## EXTRAIT SOURCE
════

Au début de l'écriture de Changeling, j'ai été invité à accompagner un ami à la soirée d'écoute de Zeit de Rammstein dans un cinéma IMAX¹. J'y suis principalement allé pour l'occasion, mais découvrir le potentiel créatif et sonore de ce format dans une salle aussi grande a été une révélation. J'ai toujours eu du mal à retranscrire correctement ma musique en stéréo, étant donné que j'associe souvent au metal des éléments orchestraux, du sound design², de l'électro et des timbres et instruments plutôt exotiques. Et ce qui allait devenir Changeling s'annonçait déjà comme mon projet le plus ambitieux à ce jour. Ce soir-là, je suis donc reparti avec la certitude, au plus profond de moi, que je devais coûte que coûte écrire et produire cette musique en audio spatial.
— Comment le label a-t-il réagi à votre volonté de privilégier un mixage en Dolby Atmos plutôt qu’un mixage traditionnel dont le processus aurait sans doute été moins onéreux et chronophage ?
Ils n’ont pas vraiment eu leur mot à dire, car l'album était déjà terminé lorsque j'ai signé chez Season Of Mist. Je le leur ai donc simplement présenté comme le premier album de metal extrême jamais écrit pour ce format, dès mon arrivée dans leur roster. Mais je tiens également à préciser que, bien que l'album ait été spécifiquement écrit pour exploiter pleinement ce format, je n'ai eu accès à une bonne configuration de mixage Atmos qu'une fois le mixage stéréo terminé et transmis au label. En résumé, la façon dont cette musique fonctionnait et sonnait en Atmos était dans ma tête jusqu'à l'arrivée d'Eric Horstmann, dont l'expérience et le matériel ont finalement permis de concrétiser ce rêve. Nous avons finalement mixé la version Atmos dans son studio Immersive Lab à Berlin, abandonnant complètement mon travail sur la stéréo et en repartant quasiment de zéro, en veillant à ce que ma vision artistique initiale soit parfaitement respectée avant la sortie officielle de l'album.
— Pensez-vous que le choix de recourir au Dolby Atmos a eu une influence sur la manière d’enregistrer les pistes de chant de Morean ?

════

## DONNÉES AFFICHÉES
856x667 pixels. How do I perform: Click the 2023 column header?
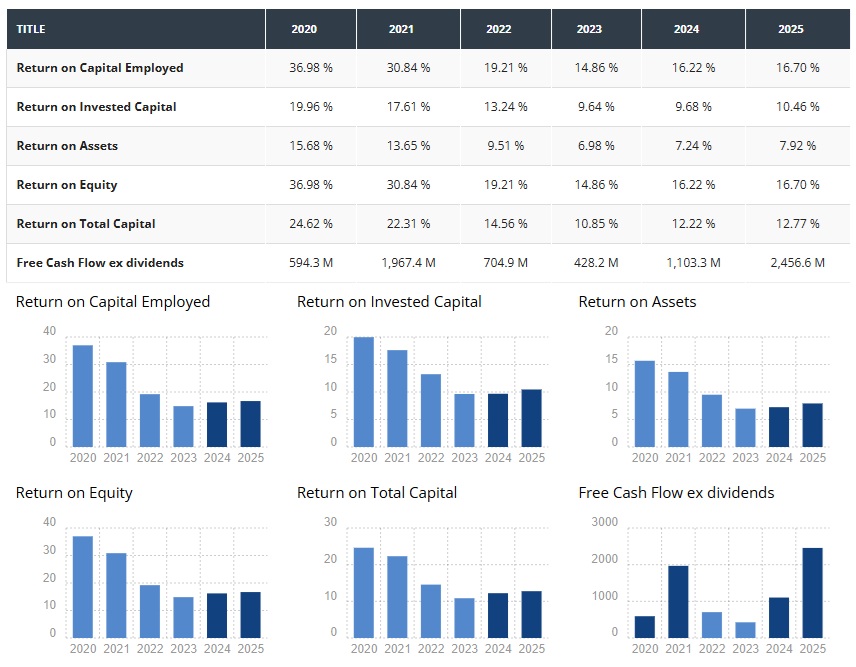pos(589,29)
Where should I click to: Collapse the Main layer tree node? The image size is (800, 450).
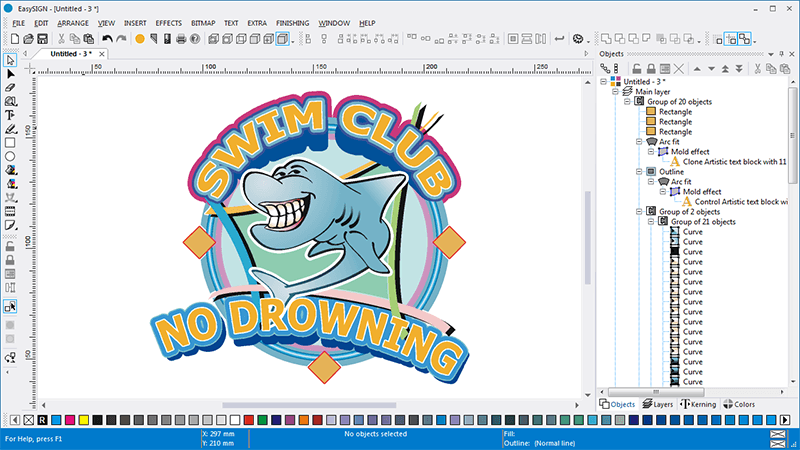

════

## CONSIGNES
**1)** Indiquez si chacune de ces affirmations concorde avec l'extrait source, par oui ou par non, en citant à l'identique les mots de l'extrait qui tranchent : (a) l'album était terminé avant la signature chez Season Of Mist ; (b) la version Atmos a été mixée en reprenant le travail stéréo ; (c) la personne interrogée s'est rendue à la soirée d'écoute surtout pour découvrir le format IMAX.
**2)** D'après l'extrait source, dans quel studio la version Atmos de l'album a-t-elle été mixée, et dans quelle ville ?
**3)** Mettez à jour l'extrait source en le recopiant de « Au début de » à « en audio spatial. », avec « ami » remplacé par « collègue ».

## RÉPONSES ATTENDUES
**1)**
(a) Oui : « l'album était déjà terminé lorsque j'ai signé chez Season Of Mist ».
(b) Non : « abandonnant complètement mon travail sur la stéréo et en repartant quasiment de zéro ».
(c) Non : « J'y suis principalement allé pour l'occasion ».

**2)** Dans le studio Immersive Lab d'Eric Horstmann, à Berlin.

**3)**
Au début de l'écriture de Changeling, j'ai été invité à accompagner un collègue à la soirée d'écoute de Zeit de Rammstein dans un cinéma IMAX¹. J'y suis principalement allé pour l'occasion, mais découvrir le potentiel créatif et sonore de ce format dans une salle aussi grande a été une révélation. J'ai toujours eu du mal à retranscrire correctement ma musique en stéréo, étant donné que j'associe souvent au metal des éléments orchestraux, du sound design², de l'électro et des timbres et instruments plutôt exotiques. Et ce qui allait devenir Changeling s'annonçait déjà comme mon projet le plus ambitieux à ce jour. Ce soir-là, je suis donc reparti avec la certitude, au plus profond de moi, que je devais coûte que coûte écrire et produire cette musique en audio spatial.